Whether you’re dealing with customers in another continent or expanding overseas, transacting internationally can be a difficult process. Recently, IBM has been using the blockchain and cryptocurrency technologies behind Bitcoin to help farmers in underdeveloped countries participate in global trade. Could cryptocurrency technology be the future of international business, or is it all just a flash-in-the-pan trend?
Cryptocurrency and Blockchain – What You Need to Know
Although most people will have heard terms like blockchain and cryptocurrency, many remain unclear about what they actually entail.
A cryptocurrency is a type of currency that is only available in digital form, and which is protected by cryptography technology. By far the most well-known cryptocurrency is Bitcoin, but there are now several other digital-only currencies in use, including Litecoin and Ethereum.
Proponents and critics of cryptocurrencies both point to the lack of a central issuing authority – some argue this gives the currencies freedom from interference, others suggest it makes them a perfect tool for criminals.
Cryptocurrency transactions are carried out through a blockchain– a digital, decentralised ledger that records all transactions and can be checked without the need for a single central authority.
Despite an initially mixed reception, cryptocurrencies have been edging slowly nearer to the financial mainstream – several major financial institutions and central banks across Europe and Asia are considering dealing with digital currencies, while the use of blockchain technology is also on the rise.
What Part Can They Play in International Business?
Now, the technology giants IBM are exploring ways to use these emerging technologies as disruptive solutions in the field of international business.
For their latest project,IBM have partnered with the fintech startups Stellar.org and KlickEx Group to address the difficulties currently faced by many small business owners seeking to move money internationally. In particular, the project is focusing on agricultural businesses from underdeveloped countries with less established banking infrastructure.
For these types of businesses, transacting internationally can be extremely difficult, if not outright impossible. Carrying out transactions across borders and currencies requires a level of oversight and due diligence that can make the process costly, time consuming and complex. Single transactions can take anywhere from days to weeks to be completed.
While international companies, or those based in countries with more established financial infrastructures, can well afford to devote time, money and resources to untangling this complex web, smaller businesses from less developed countries face significantly more hurdles.
IBM hopes to use blockchain technology to create a new cross-border payment system that will allow businesses to transact securely and quickly. However, the system would not only be used for the payments themselves – IBM suggest that it could record everything from the terms of the contract to letters of credit.
However, despite growing interest in the use of blockchain for these purposes, cryptocurrencies themselves remain controversial.
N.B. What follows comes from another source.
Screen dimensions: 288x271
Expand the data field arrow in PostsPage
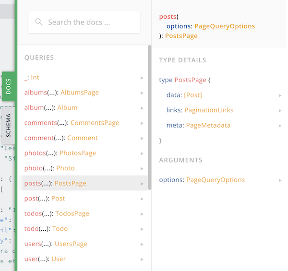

Some have compared their recent boom to the overinflated value and subsequent crash of the market for tulip bulbs in the 1600s, and predicted an impending burst for the cryptocurrency bubble.
Despite strong and extremely vocal cases being made by both its critics and supporters, the long-term potential of cryptocurrencies remains to be seen. Although tentative steps are being made towards bringing them into the financial mainstream, many still need to be convinced of their security and stability as a currency option before they find a home in international business. What seems far more likely is the continued use of blockchain technology by businesses for the purposes of international transactions – having already been adopted by several major organisations, the future of blockchain technology looks to be extremely secure.